Directed by Clint Eastwood
The United States of America

And lo, Saint John the Evangelist did write in the Book of Revelation, “When the Lamb opened the fourth seal, I heard the voice of the fourth living creature say, "Come!" I looked and there before me was a pale horse! Its rider was named Death, and Hell was following close behind him.” Such is the Revelation of the End Times, the Final Judgment, the Divine Apocalypse. For thousands of years, Christians have looked to the Book of Revelation and its predictions for guidance. Its ghastly specters and apparitions have inspired both hope and holy terror, faith and penitence. For the faithful, it symbolizes retribution against a wicked world and salvation for the Lord’s Flock. So does it come as any surprise that its verses would be whispered on desperate lips of the violated and weary? Such was the case for a young girl named Megan Wheeler in Central Idaho in 1850. After surviving a cowardly attack on her mining town by hired thugs, she prays to the Lord for deliverance. Her prayers are two-fold, one citing Psalm 24 for guidance and protection, the other the Book of Revelation, for grim retribution. And behold! The Lord does provide! For yonder comes a cowboy, a protector, an avenger. He comes to punish the wicked and save the weak. He is Salvation and Death. He is the Pale Rider.

Such is the set-up for Clint Eastwood’s 1985 film Pale Rider. Fans and enthusiasts will notice that the basic plot is familiar, nearly clichéd, territory for Eastwood. A town/village/community is besieged by criminals/bandits/crooks and it is up to Eastwood to save the day. Ever since his days with Sergio Leone, Eastwood has built his career on such stories. And even more common still is the role played by Eastwood himself: a silent, mysterious outsider. In The Good, the Bad, and the Ugly, he was Blondie. In High Plains Drifter, he was the Stranger. But here, in Pale Rider, he is simply known as Preacher. In this, perhaps Eastwood’s most spiritual and religious film, he becomes an avatar of divine punishment and holy retribution.

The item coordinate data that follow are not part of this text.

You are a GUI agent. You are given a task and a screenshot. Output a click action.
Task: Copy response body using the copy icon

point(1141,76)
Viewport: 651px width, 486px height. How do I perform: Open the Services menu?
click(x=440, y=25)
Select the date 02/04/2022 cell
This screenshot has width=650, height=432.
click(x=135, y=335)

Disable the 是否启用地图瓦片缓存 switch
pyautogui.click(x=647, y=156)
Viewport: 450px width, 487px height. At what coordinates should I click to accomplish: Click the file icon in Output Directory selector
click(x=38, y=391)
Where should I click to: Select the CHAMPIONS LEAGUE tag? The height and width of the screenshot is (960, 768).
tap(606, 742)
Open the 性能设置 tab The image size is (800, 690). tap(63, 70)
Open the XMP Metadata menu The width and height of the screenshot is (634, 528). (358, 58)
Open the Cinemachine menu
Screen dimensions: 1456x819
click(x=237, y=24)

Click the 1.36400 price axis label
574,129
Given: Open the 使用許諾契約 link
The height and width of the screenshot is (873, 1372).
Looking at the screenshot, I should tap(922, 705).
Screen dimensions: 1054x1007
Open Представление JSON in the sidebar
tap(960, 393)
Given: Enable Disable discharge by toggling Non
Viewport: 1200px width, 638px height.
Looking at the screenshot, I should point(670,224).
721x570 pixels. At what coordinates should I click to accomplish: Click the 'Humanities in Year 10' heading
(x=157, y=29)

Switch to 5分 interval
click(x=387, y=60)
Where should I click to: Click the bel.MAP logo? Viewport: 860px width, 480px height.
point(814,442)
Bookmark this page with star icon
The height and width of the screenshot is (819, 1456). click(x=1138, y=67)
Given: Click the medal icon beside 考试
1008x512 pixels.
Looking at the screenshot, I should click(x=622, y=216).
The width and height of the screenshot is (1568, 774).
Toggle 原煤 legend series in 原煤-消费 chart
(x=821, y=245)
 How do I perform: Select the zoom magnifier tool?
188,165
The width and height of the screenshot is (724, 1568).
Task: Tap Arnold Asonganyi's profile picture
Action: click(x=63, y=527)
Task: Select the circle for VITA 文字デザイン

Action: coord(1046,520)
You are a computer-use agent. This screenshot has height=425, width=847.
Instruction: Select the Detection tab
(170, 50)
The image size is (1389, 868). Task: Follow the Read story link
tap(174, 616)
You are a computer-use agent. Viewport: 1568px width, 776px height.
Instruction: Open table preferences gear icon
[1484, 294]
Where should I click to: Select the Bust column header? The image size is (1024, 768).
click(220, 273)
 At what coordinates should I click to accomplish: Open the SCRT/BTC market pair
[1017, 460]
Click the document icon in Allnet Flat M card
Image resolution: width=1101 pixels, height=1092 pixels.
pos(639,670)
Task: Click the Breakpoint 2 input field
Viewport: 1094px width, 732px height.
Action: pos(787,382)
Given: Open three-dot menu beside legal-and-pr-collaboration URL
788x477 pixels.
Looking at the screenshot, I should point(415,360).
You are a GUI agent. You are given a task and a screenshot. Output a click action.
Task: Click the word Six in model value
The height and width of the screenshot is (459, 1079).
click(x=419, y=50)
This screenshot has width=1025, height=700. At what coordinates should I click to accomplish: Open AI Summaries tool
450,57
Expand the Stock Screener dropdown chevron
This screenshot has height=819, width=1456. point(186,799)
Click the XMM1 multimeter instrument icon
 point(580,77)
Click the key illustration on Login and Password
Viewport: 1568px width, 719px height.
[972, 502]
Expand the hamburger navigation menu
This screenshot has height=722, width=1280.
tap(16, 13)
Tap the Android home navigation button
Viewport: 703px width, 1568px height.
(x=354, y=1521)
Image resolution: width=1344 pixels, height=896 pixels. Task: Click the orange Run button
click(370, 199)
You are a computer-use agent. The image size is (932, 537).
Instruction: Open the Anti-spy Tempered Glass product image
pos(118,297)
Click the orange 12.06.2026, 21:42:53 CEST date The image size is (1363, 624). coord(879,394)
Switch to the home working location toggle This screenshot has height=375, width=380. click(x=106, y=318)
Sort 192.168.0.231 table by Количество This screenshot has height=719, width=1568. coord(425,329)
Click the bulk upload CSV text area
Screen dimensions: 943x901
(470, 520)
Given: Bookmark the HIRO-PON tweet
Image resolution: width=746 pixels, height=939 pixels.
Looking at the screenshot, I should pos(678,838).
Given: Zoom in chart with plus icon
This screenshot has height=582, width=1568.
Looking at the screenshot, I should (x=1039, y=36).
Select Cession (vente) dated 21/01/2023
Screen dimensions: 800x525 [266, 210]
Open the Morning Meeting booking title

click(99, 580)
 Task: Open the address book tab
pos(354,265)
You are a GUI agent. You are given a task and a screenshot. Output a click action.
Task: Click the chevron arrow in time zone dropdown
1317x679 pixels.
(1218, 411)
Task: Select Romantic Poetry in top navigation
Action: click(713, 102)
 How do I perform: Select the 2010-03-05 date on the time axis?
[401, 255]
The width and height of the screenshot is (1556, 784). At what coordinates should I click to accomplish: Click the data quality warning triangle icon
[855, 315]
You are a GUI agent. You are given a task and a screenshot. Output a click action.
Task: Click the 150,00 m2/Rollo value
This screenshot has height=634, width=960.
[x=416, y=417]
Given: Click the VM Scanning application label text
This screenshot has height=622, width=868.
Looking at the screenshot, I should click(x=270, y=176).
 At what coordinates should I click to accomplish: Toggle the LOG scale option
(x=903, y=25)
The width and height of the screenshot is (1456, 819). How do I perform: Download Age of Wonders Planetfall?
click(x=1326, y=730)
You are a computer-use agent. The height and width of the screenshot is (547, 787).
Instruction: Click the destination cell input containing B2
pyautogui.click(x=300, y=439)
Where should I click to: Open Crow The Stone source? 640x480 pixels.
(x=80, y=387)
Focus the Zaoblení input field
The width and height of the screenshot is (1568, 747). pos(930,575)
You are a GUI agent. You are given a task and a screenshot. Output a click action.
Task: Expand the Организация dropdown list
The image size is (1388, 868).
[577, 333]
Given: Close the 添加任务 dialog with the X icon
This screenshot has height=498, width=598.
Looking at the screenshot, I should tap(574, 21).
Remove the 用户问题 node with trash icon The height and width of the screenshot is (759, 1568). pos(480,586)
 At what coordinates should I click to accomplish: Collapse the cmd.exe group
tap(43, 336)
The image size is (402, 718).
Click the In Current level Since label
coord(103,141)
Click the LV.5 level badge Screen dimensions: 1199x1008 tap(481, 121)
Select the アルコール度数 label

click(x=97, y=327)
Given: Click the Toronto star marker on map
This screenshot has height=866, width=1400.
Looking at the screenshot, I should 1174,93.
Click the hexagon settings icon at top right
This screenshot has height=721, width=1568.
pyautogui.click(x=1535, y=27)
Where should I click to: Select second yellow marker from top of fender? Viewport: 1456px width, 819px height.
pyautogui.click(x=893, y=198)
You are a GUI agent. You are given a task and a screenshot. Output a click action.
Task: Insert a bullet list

To say that Pale Rider is a spiritual or religious film is not an exaggeration. The entire film is immersed in religious symbolism and imagery. In addition to the obvious symbolism of Clint Eastwood’s character, there are other important references. The thugs hired in the beginning to scare away the townsfolk are hired by a miner named Coy Lahood who wants their property for the valuable mineral deposits underneath it. When the Preacher shows up, he helps the townsfolk fight back and repel the thugs. However, Lahood hired seven bounty hunters led by a man named Marshall Stockburn. They give the townsfolk three days to leave before they kill them all. Stockburn represents the forces of evil against the innocent town. The name Stockburn is closely associated with the Dragon or Serpent in English culture. This can be interpreted as an allusion to the book of Revelation where the “avenging angels of Michael” fight against the angels of the Dragon. The fact that there are seven evil bounty hunters can be further interpreted as a reference to the book of Revelation where the number seven has strong thematic relevance.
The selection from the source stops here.